REGROUPEMENT DES TRAVAILLEURS
AUTONOMES MÉTALLOS

Accompagné d'un cortège de taxis, le Regroupement des travailleurs autonomes Métallos (RTAM-Métallos) a officiellement déposé ce matin à Montréal une demande introductive d'instance en jugement déclaratoire et une demande pour l'émission d'une injonction permanente contre Uber Technologies et ses chauffeurs.

«Nul n'est censé ignorer la loi... pas même Uber, qui la porte en dérision, et pas même le gouvernement du Québec, qui ne daigne pas la faire respecter», déclare Benoit Jugand, porte-parole du RTAM-Métallos. «Nous, chauffeurs et citoyens, avons décidé aujourd'hui d’exiger le respect de nos lois.» La requête vise à faire déclarer Uber illégale, à faire cesser ses activités ainsi que celles de ses chauffeurs et à rendre inactive l'application mobile d'Uber partout au Québec.

UNE LÉGISLATION UNIQUE

Les principaux arguments avancés dans la requête ont trait à l'illégalité des activités des chauffeurs d'UberX et de celles d'Uber Technologies. «Les chauffeurs offrent du transport contre rémunération sans permis et sans se soumettre aux règles de protection du public et du consommateur», affirme l'avocat mandaté par le RTAM-Métallos, Me Marc-Antoine Cloutier. «Ce n'est pas du covoiturage au sens de la loi comme le prétend Uber. On est loin du voisin ou de l'ami qui vous conduit en partageant les dépenses.»
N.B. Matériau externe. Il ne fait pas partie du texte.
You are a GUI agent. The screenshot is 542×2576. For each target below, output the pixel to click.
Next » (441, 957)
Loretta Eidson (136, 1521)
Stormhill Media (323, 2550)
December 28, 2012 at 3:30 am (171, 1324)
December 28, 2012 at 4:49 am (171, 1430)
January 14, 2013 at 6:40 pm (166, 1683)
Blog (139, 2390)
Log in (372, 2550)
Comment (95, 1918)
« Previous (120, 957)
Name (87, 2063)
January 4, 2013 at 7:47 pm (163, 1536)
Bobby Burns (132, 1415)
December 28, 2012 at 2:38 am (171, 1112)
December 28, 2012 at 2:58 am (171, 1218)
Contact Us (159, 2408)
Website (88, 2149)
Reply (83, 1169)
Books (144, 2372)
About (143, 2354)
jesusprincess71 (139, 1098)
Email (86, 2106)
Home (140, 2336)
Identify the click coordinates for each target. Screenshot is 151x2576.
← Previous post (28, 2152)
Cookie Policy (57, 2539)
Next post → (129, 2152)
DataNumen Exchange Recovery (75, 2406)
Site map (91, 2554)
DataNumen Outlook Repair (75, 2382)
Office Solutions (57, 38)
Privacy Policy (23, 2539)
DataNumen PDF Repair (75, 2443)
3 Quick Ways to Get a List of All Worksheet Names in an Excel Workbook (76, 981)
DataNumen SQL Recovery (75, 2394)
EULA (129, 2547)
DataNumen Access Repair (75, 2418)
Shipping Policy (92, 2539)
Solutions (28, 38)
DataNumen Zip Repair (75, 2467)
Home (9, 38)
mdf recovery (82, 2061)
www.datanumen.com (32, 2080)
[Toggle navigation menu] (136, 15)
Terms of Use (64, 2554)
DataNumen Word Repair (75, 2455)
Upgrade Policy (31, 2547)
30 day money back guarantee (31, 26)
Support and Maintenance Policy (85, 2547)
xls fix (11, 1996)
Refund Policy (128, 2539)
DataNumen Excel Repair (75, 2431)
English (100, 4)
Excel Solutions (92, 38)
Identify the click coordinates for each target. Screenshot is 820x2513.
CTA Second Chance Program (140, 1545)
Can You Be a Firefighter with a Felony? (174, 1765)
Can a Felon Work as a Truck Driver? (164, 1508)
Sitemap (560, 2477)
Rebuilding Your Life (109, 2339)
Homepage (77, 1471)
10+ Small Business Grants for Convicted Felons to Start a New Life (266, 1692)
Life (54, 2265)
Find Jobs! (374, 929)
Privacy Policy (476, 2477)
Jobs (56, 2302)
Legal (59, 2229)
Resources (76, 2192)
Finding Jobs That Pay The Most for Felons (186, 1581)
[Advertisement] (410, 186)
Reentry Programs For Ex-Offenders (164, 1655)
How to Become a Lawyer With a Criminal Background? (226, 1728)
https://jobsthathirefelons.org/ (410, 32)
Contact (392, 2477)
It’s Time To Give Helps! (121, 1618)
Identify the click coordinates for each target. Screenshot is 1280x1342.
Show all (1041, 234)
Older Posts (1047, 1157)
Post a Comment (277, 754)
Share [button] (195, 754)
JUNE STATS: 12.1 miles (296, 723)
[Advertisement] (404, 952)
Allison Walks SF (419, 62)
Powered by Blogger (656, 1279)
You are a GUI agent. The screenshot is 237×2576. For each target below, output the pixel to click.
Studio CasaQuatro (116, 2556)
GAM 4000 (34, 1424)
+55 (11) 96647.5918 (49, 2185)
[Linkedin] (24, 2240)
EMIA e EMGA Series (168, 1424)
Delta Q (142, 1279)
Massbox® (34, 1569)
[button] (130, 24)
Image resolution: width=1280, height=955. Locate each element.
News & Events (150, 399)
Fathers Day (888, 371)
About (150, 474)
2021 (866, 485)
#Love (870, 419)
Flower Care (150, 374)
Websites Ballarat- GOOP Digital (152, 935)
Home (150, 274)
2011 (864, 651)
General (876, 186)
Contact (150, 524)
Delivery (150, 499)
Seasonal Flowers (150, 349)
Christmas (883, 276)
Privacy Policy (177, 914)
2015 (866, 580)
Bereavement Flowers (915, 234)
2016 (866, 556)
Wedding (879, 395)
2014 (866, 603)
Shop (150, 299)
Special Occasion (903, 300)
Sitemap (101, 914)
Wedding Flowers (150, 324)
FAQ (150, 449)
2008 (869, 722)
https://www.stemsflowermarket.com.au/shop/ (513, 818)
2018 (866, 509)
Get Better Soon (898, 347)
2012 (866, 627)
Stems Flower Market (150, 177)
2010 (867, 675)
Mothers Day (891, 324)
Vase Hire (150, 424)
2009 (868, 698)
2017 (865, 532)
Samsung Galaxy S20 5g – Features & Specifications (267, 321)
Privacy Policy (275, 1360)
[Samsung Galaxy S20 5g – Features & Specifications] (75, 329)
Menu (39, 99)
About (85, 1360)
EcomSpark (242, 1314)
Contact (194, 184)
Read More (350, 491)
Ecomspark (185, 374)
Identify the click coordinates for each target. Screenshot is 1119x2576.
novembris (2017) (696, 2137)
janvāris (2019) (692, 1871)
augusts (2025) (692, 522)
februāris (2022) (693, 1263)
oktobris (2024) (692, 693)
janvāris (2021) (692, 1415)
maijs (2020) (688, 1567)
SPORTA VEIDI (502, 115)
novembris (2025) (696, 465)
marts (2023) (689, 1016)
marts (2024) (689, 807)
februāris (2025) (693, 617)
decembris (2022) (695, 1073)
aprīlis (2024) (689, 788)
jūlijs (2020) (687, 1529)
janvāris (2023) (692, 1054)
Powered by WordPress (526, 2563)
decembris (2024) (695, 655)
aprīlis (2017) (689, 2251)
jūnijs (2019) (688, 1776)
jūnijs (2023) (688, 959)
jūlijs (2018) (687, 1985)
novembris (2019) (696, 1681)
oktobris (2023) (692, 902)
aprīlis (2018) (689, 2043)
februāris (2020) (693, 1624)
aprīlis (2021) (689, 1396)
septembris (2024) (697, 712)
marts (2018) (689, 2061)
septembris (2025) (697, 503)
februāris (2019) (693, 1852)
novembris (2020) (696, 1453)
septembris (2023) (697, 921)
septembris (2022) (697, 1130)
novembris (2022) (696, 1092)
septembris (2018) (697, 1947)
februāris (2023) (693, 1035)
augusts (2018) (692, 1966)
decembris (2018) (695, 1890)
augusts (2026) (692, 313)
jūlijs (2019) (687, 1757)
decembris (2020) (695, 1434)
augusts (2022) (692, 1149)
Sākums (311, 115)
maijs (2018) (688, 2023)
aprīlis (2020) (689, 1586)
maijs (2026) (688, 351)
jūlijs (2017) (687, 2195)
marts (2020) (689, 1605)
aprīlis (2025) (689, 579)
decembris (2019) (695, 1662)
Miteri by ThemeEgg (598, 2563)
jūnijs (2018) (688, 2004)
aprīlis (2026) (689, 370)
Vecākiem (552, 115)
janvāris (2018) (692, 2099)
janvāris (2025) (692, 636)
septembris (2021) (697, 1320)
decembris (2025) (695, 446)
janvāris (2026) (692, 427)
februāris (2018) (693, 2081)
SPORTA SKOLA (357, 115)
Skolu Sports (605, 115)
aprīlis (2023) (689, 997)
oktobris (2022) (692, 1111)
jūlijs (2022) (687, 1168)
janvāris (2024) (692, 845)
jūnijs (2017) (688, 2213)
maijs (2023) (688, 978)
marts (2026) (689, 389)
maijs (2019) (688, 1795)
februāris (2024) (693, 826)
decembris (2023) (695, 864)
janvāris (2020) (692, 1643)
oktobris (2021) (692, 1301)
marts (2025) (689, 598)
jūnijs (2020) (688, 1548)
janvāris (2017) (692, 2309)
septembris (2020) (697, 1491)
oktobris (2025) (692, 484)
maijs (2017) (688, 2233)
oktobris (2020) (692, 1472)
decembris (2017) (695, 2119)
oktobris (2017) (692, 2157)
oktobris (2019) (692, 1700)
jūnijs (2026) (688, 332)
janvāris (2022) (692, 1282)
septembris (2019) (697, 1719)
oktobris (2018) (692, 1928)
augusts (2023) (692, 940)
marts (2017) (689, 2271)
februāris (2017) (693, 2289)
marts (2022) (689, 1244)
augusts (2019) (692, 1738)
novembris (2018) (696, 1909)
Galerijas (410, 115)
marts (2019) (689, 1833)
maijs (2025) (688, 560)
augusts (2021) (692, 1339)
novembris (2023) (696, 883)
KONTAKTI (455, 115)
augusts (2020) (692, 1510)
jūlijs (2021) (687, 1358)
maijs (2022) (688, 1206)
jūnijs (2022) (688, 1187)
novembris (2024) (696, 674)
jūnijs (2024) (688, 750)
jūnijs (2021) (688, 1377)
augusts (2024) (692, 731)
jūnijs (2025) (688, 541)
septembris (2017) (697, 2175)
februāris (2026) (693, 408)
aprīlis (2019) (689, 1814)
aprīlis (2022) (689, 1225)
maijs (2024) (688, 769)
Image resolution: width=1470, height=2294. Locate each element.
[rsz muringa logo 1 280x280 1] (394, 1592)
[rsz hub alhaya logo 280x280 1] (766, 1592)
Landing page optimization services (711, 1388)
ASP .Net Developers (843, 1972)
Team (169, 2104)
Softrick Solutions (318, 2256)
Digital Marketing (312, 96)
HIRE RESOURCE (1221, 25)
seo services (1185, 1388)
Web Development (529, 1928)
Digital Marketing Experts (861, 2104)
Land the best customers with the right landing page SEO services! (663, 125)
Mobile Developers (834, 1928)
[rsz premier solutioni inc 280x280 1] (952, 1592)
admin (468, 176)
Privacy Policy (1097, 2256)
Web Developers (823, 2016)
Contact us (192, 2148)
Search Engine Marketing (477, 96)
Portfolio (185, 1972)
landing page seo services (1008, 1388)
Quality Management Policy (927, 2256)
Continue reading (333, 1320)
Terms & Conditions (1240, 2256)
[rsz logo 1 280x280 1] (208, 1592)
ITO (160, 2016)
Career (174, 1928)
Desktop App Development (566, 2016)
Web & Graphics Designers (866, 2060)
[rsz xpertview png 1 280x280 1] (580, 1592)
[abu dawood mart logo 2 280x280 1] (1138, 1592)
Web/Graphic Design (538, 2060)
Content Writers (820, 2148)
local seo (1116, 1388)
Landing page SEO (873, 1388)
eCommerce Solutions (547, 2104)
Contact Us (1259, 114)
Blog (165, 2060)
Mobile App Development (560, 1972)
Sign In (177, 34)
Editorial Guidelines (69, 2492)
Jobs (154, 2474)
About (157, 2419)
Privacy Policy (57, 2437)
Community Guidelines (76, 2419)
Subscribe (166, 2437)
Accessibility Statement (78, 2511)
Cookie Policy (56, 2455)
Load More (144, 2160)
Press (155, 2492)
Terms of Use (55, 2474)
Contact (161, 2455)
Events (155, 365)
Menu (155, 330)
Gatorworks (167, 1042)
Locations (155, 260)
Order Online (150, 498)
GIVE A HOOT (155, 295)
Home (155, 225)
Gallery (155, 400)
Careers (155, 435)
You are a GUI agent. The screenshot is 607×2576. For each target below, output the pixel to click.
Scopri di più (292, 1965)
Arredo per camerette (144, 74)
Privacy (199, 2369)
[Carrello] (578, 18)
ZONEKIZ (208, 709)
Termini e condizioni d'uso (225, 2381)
«Uber affirme n'être qu'un entremetteur entre des gens qui ont besoin d'un service et ceux qui font une offre», reprend Me Cloutier. «Or, la loi est claire sur les intermédiaires en services de transport par taxi. Uber agit sans permis en fournisant des services de publicité, de répartition et de géorépartition d'appels à ses chauffeurs. Cela doit cesser.»

Jugeant que la concurrence déloyale d'Uber Technologies et le non-respect de la loi leur fait subir un préjudice sérieux et irréparable, affectant notamment le niveau de leur revenu et la valeur des permis, le RTAM-Métallos dépose cette requête au nom de ses membres ainsi que de l'ensemble des chauffeurs et propriétaires de taxis et limousines du Québec. De plus, Uber porte atteinte à l’intérêt des consommateurs – visés par des majorations de tarifs en période de pointe – et à ceux de l’ensemble des Québécois qui sont en droit d’attendre d’une compagnie qu’elle paie son dû en taxes et impôts et se conforme aux lois en vigueur.